The reception of Doom II was positive, with reviewers saying it refined everything that made the original Doom good. The game was reviewed in 1995 in Dragon #216 by David "Zeb" Cook in the "Eye of the Monitor" column, who stated that, "if mindless but intense carnage is what you want, you'll get your money's worth. It's just not a must-have, keep-on-the-hard-drive-forever game. If you need to have more Doom, get this."

Writer/game designer Chris Crawford used the level "Barrels O' Fun" to illustrate a point about death in video games, explaining he chose the level as his example because it is "one of the most complex and sophisticated challenges in one of the very best games of the 1990s".
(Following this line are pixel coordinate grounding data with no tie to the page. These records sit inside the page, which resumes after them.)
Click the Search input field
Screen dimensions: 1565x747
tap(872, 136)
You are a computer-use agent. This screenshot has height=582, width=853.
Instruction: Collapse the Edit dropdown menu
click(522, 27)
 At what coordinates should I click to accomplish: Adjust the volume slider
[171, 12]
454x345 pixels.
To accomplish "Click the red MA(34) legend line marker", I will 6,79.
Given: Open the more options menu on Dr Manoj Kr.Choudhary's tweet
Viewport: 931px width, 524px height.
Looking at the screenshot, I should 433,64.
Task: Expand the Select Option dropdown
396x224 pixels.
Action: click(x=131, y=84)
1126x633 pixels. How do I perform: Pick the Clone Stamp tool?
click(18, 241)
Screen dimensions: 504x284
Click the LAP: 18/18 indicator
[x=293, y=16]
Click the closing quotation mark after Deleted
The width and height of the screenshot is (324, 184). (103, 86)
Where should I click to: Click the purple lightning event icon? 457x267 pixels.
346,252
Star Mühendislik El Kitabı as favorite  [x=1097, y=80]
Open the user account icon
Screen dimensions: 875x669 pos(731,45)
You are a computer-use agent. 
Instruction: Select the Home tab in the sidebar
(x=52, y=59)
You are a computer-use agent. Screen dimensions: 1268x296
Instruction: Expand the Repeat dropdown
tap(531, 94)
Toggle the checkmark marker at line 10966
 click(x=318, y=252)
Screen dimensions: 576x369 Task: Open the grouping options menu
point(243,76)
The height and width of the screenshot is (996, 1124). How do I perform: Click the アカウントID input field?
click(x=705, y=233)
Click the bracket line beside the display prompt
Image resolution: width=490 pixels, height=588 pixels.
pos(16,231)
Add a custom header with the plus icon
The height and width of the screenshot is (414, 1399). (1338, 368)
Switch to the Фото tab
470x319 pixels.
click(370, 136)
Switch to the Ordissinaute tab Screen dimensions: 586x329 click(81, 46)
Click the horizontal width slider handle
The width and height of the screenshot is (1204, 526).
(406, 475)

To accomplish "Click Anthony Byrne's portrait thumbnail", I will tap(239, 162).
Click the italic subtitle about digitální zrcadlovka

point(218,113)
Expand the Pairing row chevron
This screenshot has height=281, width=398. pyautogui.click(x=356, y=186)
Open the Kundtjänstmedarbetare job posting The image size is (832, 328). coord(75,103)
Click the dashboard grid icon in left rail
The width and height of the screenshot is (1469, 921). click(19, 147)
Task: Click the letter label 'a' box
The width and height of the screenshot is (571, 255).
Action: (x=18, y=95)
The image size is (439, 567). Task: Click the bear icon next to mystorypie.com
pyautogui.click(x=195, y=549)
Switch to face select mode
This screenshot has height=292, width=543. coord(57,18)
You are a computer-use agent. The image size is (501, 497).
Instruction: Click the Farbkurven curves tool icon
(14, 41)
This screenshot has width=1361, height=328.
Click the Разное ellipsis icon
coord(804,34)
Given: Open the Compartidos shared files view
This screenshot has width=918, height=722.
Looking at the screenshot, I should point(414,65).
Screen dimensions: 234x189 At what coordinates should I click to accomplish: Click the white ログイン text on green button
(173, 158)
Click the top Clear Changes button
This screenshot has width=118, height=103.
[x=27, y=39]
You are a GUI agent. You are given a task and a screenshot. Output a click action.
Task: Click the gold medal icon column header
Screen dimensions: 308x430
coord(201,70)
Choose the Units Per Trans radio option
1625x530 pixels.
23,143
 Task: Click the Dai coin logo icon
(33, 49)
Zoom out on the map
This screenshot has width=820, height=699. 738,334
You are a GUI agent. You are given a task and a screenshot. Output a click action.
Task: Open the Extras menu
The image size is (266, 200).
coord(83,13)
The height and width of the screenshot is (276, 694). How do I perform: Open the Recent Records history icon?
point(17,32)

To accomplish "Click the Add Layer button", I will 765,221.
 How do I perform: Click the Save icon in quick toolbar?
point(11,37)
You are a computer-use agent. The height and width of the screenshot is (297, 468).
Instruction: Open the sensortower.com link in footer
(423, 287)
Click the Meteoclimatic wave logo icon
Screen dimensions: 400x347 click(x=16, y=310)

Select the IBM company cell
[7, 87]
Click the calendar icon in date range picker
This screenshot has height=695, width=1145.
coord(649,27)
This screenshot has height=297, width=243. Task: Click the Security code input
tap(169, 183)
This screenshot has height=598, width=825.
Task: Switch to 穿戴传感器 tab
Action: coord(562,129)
Next Generation reviewed the PC version of the game, rating it three stars out of five, and stated that "Now that the first person interface has become the design of choice for the entire industry, Id will need to find new innovations, or it will quickly find it's playing catch-up in its own game niche."

Aggregate score
| Aggregator | Score |
|---|---|
| Metacritic | PC: 83/100 GBA: 77/100 X360: 77/100 |

Review scores
| Publication | Score |
|---|---|
| AllGame | 4/5 (DOS) 4/5 (Macintosh) |
| GameSpot | 8.5 /10 (PC) |
| GameSpy | 4.5/5 (GBA) |
| Next Generation | 3/5 |
| PC PowerPlay | 3/10 (Master Levels) |
| MacUser | 4/5 |
| Entertainment Weekly | A |

===Awards===
Doom II won the Origins Award for Best Fantasy or Science fiction Computer Game of 1994.

===Sales===
According to David Kushner in Masters of Doom, id Software shipped 600,000 units of Doom II to stores in preparation for its launch. This initial shipment sold out within a month on shelves, despite its being expected to last for three months. Pre-orders for the game were so massive that it was difficult to buy from a store. The game products were displayed on pallets rather than shelves. The game was the United States' highest-selling software product of 1994, and sold more than 1.2 million copies within a year. It placed 10th for 1996, with 322,671 units sold and $12.6 million earned in the region that year alone. According to PC Data, which tracked sales in the United States, Doom II sold 1.81 million units and earned $74.7 million in revenue in the United States. This led PC Data to declare it the country's third-best-selling computer game for the period between January 1993 and April 1998. Its revenues in that country ultimately reached $80 million, while those in Europe reached $20 million. Of the latter figure, Kushner wrote that "30 percent [...] came from Germany—a country that had banned the game from its shelves."

In Australia, the game sold 10,000 copies in the first two days of its release.

==Legacy==
In 2022, John Romero created a new level called "One Humanity" for the game to raise money for the Ukrainian Red Cross, and the United Nations Central Emergency Response Fund following the outbreak of the 2022 Russian invasion of Ukraine. By March 2022, the new level had raised more than $29,000.